* **Written task**: Transcribe the rows without any change, starting with the row that contains "Given: Click the 关于 Microsoft Edge logo icon" and ending with the final row, both included.

· · ·

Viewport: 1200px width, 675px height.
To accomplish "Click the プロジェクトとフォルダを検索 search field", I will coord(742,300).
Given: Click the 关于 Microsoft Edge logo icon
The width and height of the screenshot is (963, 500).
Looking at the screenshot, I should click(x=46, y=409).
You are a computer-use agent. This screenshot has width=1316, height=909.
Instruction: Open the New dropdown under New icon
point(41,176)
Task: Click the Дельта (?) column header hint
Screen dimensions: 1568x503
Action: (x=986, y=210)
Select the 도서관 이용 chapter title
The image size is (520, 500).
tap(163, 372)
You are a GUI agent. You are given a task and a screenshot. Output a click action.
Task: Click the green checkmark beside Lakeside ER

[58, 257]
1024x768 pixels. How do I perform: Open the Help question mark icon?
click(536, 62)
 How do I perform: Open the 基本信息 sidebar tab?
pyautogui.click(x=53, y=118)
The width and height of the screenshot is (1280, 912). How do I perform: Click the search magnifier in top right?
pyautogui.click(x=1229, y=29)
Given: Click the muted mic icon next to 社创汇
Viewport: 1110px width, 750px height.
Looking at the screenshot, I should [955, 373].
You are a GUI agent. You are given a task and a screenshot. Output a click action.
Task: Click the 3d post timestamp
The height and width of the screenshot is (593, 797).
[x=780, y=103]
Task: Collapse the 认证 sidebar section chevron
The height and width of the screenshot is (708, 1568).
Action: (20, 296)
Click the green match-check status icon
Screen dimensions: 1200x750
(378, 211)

· · ·

* **Worked solution**:
Given: Click the 关于 Microsoft Edge logo icon
The width and height of the screenshot is (963, 500).
Looking at the screenshot, I should click(x=46, y=409).
You are a computer-use agent. This screenshot has width=1316, height=909.
Instruction: Open the New dropdown under New icon
point(41,176)
Task: Click the Дельта (?) column header hint
Screen dimensions: 1568x503
Action: (x=986, y=210)
Select the 도서관 이용 chapter title
The image size is (520, 500).
tap(163, 372)
You are a GUI agent. You are given a task and a screenshot. Output a click action.
Task: Click the green checkmark beside Lakeside ER

[58, 257]
1024x768 pixels. How do I perform: Open the Help question mark icon?
click(536, 62)
 How do I perform: Open the 基本信息 sidebar tab?
pyautogui.click(x=53, y=118)
The width and height of the screenshot is (1280, 912). How do I perform: Click the search magnifier in top right?
pyautogui.click(x=1229, y=29)
Given: Click the muted mic icon next to 社创汇
Viewport: 1110px width, 750px height.
Looking at the screenshot, I should [955, 373].
You are a GUI agent. You are given a task and a screenshot. Output a click action.
Task: Click the 3d post timestamp
The height and width of the screenshot is (593, 797).
[x=780, y=103]
Task: Collapse the 认证 sidebar section chevron
The height and width of the screenshot is (708, 1568).
Action: (20, 296)
Click the green match-check status icon
Screen dimensions: 1200x750
(378, 211)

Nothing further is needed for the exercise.